*READING PASSAGE*
*** Begin section ***
The biggest difference between Moses and Jesus is that God speaks to the disciples to answer the question “Who is Jesus?” “Then a voice came from the cloud, saying: ‘This is my Son, the Chosen One; listen to him!’” (v. 35). When the Father speaks, we learn two further facts. First, Jesus is God’s Son. Jesus shares deity with the Father. He is God. Second, Jesus is God’s spokesperson. Do you want to know what God thinks about something? Listen to the teaching of Jesus. Do you want to know what’s on the mind of the Father? Read what Jesus speaks in the Gospels.

We are to listen to Jesus for the final word on salvation, not Elijah and Moses or any other prophet from old. The New Testament never looks favorably on Christians turning back to the law or to Judaism. Those things belong to the former time. In these last days God has spoken to us by his Son (Heb 1:1-3). We are to listen to Jesus alone. When the cloud disappears, only Jesus remains. He is greater than Moses and all the other prophets.

For Jesus is considered worthy of more glory than Moses, just as the builder has more honor than the house. Now every house is built by someone, but the one who built everything is God. Moses was faithful as a servant in all God’s household, as a testimony to what would be said in the future. But Christ was faithful as a Son over his household. And we are that household if we hold on to our confidence and the hope in which we boast. (Heb 3:3-6)

When God finally grades the one-question exam, we need to demonstrate that we know Jesus is the one God chose to die and rise from the grave to save us from our sin, that he is God’s Son and is Master of God’s house. We need to demonstrate that we have heard and understood this message and that we have put our hope in its truth.

When it comes to the question “Who is Jesus?” who are you listening to? The crowds? Your own incomplete knowledge? Or God who reveals his Son most clearly and fully? To get to know Jesus, we have to listen to Jesus.

What Can We Expect If We Listen to and Follow Jesus?

Luke 9:1-6,10-17,23-27,37-45

This question takes us to the other major thread woven into this chapter. It takes us to those scenes where Jesus trains his disciples. We discover that if we get to know Jesus, Jesus will be our Great Provider. The better we get to know Jesus, the more we see his provision for us. The Lord provides us with four resources and rewards.

Purpose and Power (9:1-6)
*** End section ***
Items from a dataset
*** Begin section ***
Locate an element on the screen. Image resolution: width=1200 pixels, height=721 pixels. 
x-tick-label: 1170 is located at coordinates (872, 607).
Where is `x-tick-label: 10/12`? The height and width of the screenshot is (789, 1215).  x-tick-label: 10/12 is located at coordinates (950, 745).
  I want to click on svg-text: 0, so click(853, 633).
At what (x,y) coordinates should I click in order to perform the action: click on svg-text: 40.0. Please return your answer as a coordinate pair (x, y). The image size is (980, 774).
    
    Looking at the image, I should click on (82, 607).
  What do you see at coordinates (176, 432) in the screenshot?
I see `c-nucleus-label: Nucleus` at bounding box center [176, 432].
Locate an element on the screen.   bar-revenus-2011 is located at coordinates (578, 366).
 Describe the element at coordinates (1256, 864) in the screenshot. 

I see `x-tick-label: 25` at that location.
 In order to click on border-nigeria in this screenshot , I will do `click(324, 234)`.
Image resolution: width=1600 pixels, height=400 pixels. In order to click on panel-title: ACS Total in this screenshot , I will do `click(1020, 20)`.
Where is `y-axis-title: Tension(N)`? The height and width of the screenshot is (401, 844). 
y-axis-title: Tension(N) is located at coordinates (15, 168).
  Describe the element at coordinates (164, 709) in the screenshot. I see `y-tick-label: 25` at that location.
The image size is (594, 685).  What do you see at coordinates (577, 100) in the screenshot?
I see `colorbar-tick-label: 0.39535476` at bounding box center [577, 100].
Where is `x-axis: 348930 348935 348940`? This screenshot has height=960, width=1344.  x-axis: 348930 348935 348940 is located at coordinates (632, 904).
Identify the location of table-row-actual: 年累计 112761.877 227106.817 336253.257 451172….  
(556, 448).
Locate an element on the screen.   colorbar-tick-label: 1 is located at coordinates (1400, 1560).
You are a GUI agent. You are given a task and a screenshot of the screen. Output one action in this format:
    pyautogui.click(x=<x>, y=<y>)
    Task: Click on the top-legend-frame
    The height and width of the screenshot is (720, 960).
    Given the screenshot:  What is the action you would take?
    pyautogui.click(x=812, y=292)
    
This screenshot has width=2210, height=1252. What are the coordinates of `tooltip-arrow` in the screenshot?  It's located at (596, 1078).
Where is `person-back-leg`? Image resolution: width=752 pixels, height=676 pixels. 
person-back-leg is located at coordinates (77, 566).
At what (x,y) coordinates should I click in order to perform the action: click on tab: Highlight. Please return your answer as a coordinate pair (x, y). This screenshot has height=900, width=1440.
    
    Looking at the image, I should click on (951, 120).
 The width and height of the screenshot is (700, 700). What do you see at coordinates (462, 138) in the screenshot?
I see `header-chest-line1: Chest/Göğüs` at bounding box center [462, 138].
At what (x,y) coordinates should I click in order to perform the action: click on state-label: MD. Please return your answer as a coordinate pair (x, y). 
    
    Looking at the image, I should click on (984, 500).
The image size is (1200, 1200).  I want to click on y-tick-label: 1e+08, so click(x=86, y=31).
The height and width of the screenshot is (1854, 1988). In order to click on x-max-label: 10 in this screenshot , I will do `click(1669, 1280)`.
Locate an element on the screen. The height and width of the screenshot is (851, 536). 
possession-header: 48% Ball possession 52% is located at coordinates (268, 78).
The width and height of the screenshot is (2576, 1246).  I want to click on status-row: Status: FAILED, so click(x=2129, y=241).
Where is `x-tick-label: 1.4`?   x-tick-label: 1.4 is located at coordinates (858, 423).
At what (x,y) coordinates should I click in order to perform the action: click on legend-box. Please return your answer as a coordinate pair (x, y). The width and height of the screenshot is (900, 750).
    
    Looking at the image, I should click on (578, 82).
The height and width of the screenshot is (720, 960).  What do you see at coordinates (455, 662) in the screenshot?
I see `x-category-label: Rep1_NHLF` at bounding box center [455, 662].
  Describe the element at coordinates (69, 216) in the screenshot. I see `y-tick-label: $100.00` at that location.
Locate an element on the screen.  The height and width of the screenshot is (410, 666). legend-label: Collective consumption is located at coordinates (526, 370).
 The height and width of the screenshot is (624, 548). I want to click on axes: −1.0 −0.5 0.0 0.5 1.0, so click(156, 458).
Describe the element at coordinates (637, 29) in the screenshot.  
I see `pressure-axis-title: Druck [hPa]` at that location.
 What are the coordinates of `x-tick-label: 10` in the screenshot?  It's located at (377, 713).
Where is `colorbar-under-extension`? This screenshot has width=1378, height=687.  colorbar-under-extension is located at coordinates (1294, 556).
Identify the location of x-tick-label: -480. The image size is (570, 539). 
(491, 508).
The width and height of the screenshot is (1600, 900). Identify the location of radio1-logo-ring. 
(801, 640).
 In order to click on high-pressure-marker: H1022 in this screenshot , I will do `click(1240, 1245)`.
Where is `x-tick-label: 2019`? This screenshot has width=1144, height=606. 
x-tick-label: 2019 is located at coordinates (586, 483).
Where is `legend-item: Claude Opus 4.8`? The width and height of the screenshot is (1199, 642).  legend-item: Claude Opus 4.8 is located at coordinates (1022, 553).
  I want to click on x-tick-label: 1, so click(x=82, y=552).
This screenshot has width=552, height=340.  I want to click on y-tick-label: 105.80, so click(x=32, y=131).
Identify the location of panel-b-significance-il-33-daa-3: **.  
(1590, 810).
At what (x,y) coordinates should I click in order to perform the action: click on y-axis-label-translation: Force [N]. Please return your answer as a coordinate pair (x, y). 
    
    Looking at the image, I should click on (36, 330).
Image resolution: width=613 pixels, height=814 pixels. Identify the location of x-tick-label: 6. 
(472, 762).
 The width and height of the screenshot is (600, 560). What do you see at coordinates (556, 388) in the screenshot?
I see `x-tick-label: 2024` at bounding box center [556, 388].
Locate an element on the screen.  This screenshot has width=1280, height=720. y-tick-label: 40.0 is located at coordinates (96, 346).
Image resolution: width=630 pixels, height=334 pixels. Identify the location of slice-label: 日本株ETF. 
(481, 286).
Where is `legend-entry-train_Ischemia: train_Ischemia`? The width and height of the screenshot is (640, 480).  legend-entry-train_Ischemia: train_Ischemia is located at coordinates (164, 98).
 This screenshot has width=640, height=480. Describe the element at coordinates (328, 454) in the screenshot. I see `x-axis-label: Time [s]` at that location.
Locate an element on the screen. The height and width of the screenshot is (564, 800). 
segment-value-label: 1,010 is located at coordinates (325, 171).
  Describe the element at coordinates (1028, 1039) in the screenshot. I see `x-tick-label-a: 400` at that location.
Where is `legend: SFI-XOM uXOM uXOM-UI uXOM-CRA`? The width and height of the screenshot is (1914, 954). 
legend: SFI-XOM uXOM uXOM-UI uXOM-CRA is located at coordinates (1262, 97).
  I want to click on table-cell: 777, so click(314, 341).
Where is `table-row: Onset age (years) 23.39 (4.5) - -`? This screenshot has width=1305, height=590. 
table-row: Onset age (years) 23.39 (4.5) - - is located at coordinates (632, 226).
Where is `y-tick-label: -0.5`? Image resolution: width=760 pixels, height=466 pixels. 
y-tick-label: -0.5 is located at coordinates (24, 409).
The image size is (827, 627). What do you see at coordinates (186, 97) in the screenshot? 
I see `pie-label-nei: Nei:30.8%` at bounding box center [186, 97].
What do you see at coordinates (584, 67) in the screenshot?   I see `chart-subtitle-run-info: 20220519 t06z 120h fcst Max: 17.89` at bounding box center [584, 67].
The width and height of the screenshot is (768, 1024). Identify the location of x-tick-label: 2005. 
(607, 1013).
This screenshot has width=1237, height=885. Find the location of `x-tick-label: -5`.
*** End section ***
*PROBLEM TO WORK ON*
Answer these questions from the sermon excerpt.
(a) What does the voice from the cloud say?
(b) Who remains when the cloud disappears?
(c) How many resources and rewards does the Lord provide?
The data is separate material unrelated to the sermon excerpt.

*WRITTEN ANSWER*
(a) "This is my Son, the Chosen One; listen to him!"
(b) Only Jesus remains.
(c) The Lord provides four resources and rewards.